An der dänischen Grenze zu Schweden gibt es seit Montagmorgen wieder Passkontrollen. Mitarbeiter von Verkehrsunternehmen überprüfen jeden Passagier in Zügen, Bussen und auf Fähren auf dem Weg aus Dänemark nach Schweden.

Die schwedische Regierung will weniger Flüchtlinge ins Land lassen. Das Land hat 2015 ungefähr 160.000 Asylbewerber aufgenommen.

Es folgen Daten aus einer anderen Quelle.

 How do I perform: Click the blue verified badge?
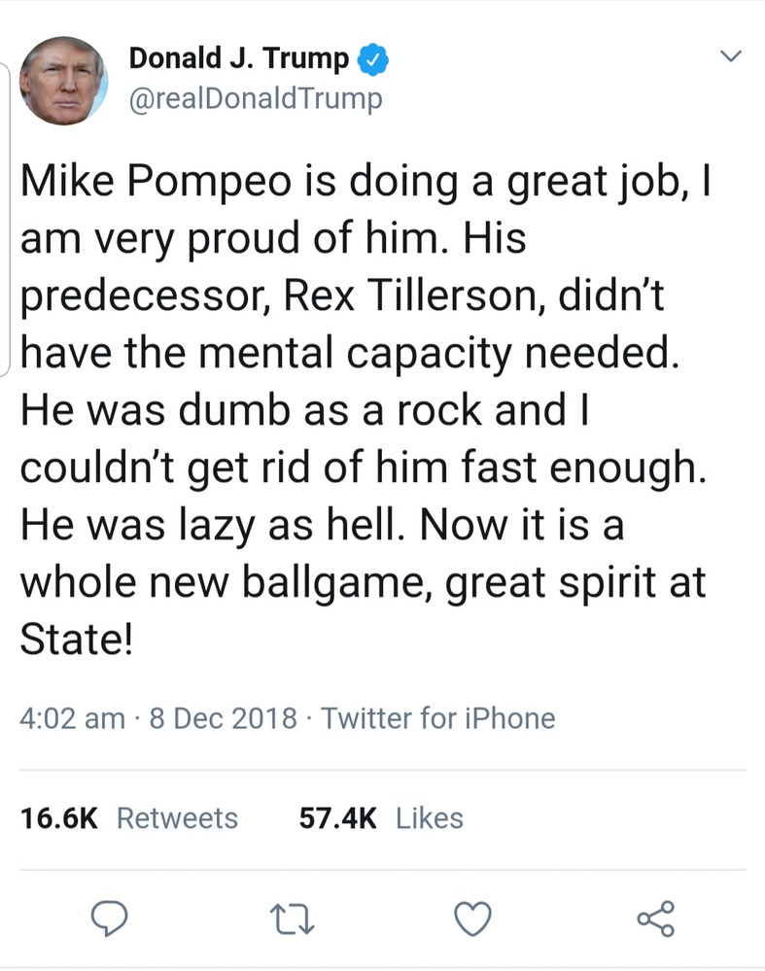coord(373,60)
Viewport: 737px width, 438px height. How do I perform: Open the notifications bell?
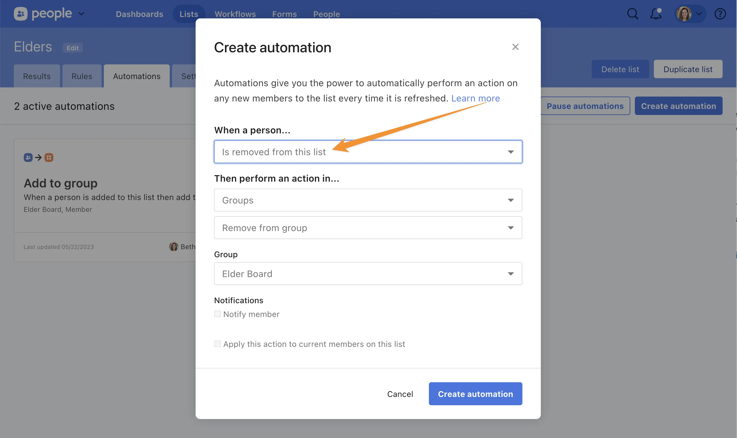656,14
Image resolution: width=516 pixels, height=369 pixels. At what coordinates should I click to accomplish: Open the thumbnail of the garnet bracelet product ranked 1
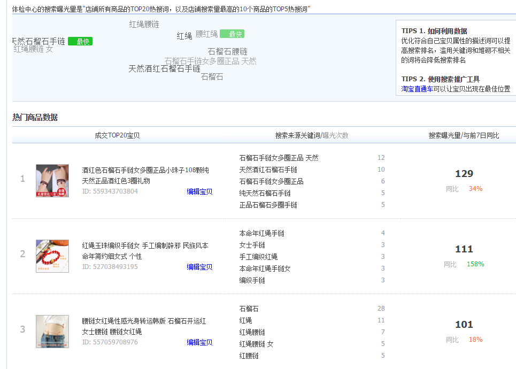click(x=52, y=181)
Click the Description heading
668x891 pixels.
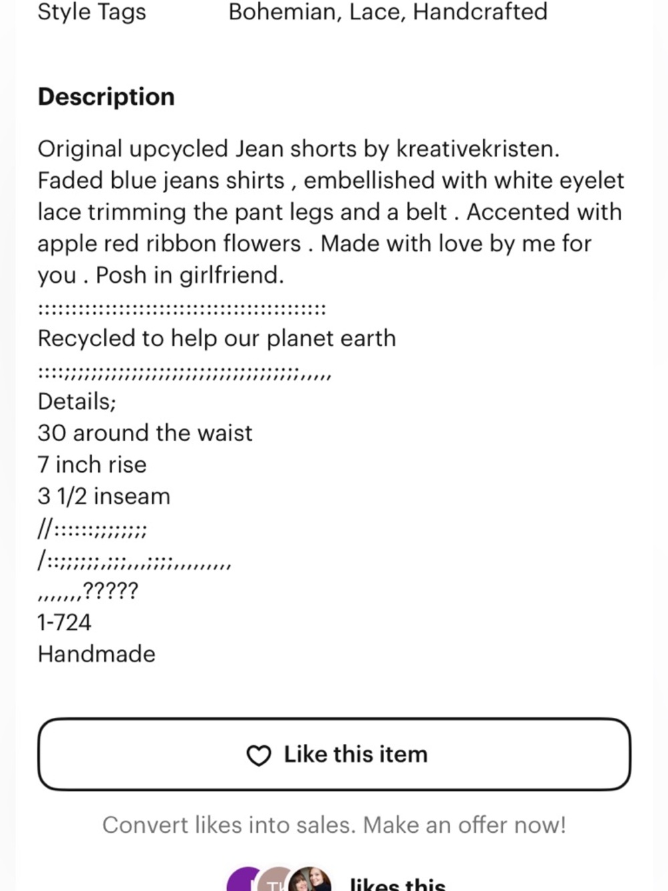106,97
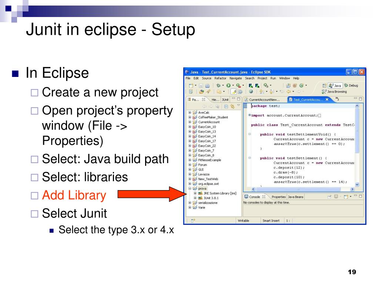
Task: Select the CurrentAccount project
Action: coord(209,122)
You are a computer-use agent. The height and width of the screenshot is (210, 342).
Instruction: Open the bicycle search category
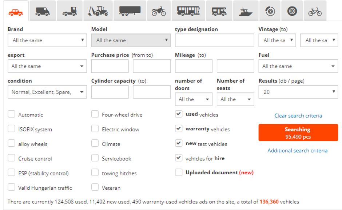point(315,10)
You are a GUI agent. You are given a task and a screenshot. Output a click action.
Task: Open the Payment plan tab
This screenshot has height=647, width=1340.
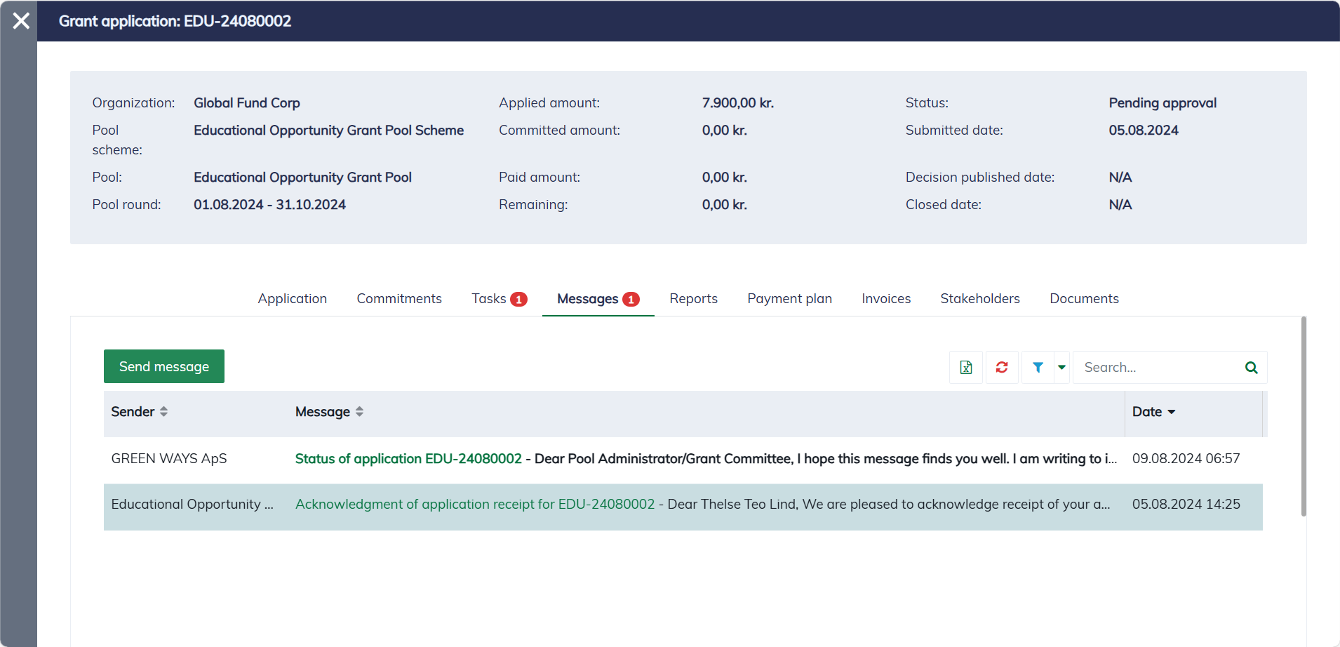click(789, 299)
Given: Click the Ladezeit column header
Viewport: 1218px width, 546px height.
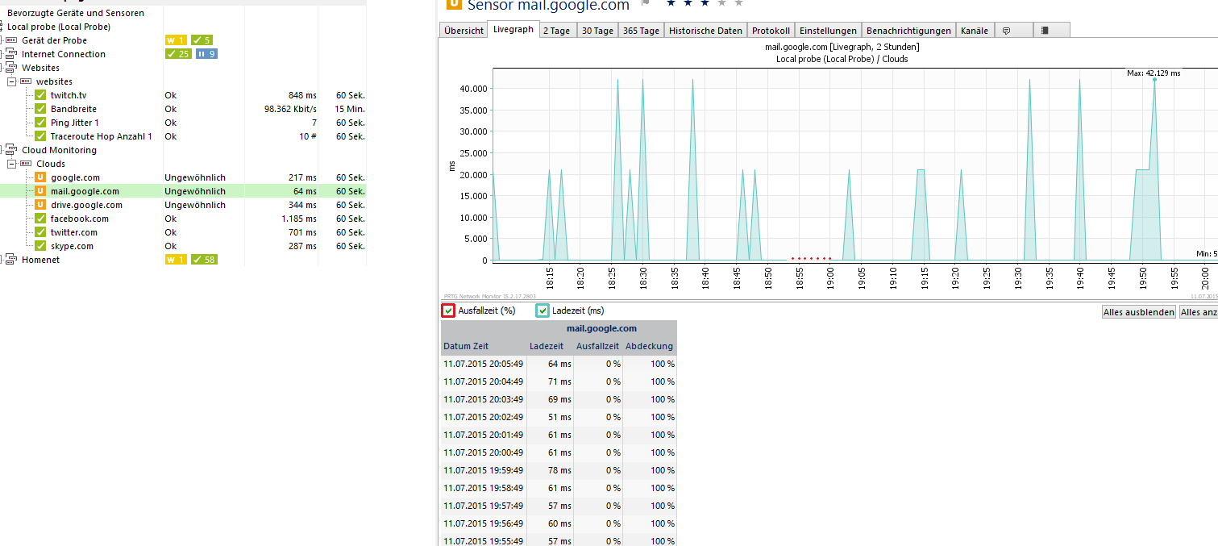Looking at the screenshot, I should [x=546, y=346].

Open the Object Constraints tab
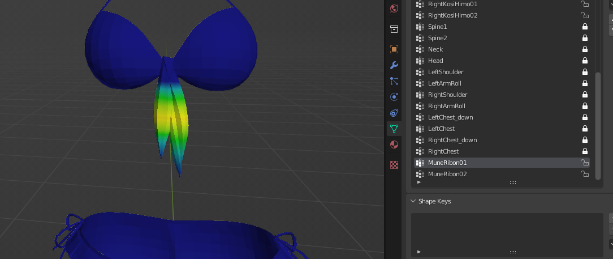[x=394, y=113]
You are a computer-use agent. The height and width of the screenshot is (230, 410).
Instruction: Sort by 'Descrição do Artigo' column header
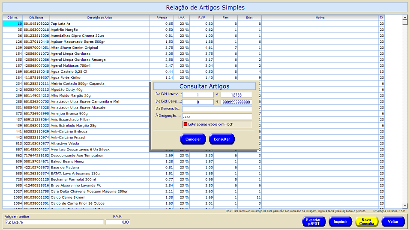[x=99, y=18]
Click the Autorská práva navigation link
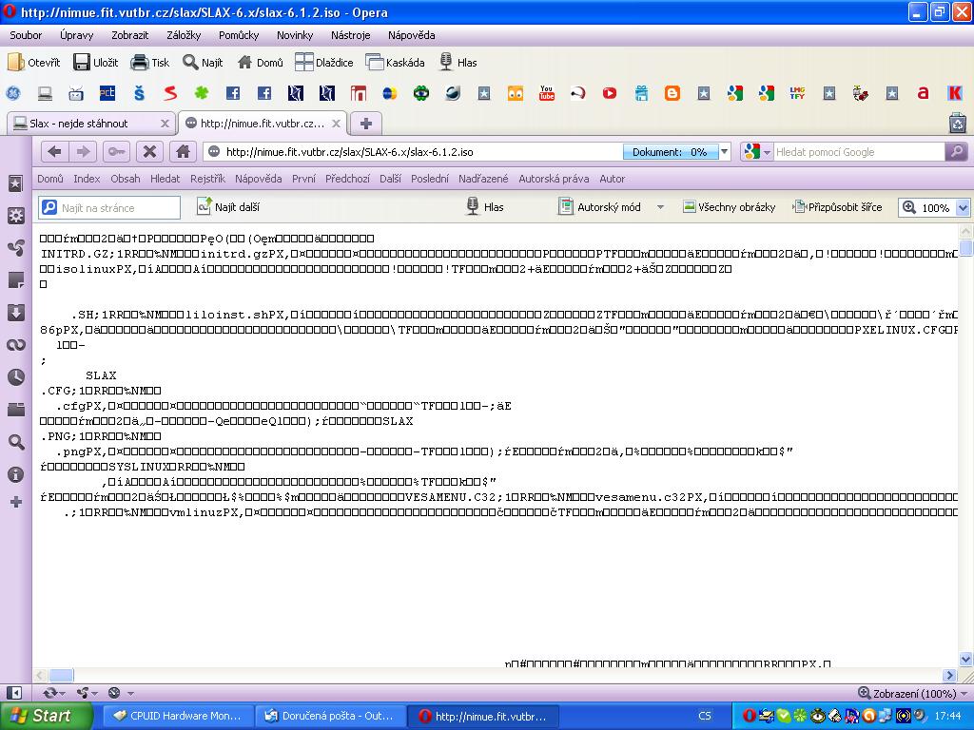 coord(554,179)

Bahnreisende werden am Kopenhagener Flughafenbahnhof kontrolliert, der letzten Station vor dem Öresund, der zwischen den beiden Ländern liegt. Von den Kontrollen sind vor allem Pendler betroffen. Von Kopenhagen aus pendeln täglich rund 8.600 Menschen über die Öresundbrücke ins südschwedische Malmö.

Die dänische Bahn rechnet aufgrund der Kontrollen mit langen Wartezeiten und hohen Kosten. Dänemarks Ministerpräsident Lars Løkke Rasmussen hatte in seiner Neujahrsrede vor den Folgen für die dänisch-deutsche Grenze gewarnt: Zur Not müssten künftig auch hier Pässe kontrolliert werden.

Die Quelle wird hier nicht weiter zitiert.